» WHAT YOU ARE ASKED TO DO
Please pull out every line in the entries below that contains the word "will", and copy each one in full.

===== RECORDS

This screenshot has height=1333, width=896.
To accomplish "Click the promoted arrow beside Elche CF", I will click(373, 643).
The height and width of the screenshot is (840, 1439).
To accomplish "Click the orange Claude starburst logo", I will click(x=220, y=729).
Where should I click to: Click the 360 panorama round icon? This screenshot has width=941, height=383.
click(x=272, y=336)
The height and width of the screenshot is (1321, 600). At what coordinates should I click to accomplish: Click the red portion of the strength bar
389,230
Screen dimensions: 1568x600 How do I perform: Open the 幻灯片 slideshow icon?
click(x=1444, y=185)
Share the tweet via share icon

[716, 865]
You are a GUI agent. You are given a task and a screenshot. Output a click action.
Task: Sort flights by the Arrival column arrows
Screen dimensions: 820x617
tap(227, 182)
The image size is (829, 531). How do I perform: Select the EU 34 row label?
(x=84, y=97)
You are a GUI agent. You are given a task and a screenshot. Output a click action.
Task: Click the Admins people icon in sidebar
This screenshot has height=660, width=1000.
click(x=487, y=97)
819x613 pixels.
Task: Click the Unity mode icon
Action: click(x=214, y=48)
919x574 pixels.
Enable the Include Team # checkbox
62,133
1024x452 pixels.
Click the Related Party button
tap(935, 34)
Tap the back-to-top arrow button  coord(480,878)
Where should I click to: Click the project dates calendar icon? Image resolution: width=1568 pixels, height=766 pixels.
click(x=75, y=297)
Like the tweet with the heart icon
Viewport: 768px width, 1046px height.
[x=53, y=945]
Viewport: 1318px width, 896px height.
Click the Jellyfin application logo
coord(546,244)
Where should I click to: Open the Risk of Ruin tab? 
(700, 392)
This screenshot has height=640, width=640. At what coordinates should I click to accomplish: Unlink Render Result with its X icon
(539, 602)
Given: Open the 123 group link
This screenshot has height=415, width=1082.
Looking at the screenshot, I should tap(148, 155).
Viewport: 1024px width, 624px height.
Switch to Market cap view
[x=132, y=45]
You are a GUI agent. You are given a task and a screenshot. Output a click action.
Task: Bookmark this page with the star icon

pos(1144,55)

==========

» ANSWER TO THE PROBLEM
To accomplish "Click the promoted arrow beside Elche CF", I will click(373, 643).
To accomplish "Click the orange Claude starburst logo", I will click(x=220, y=729).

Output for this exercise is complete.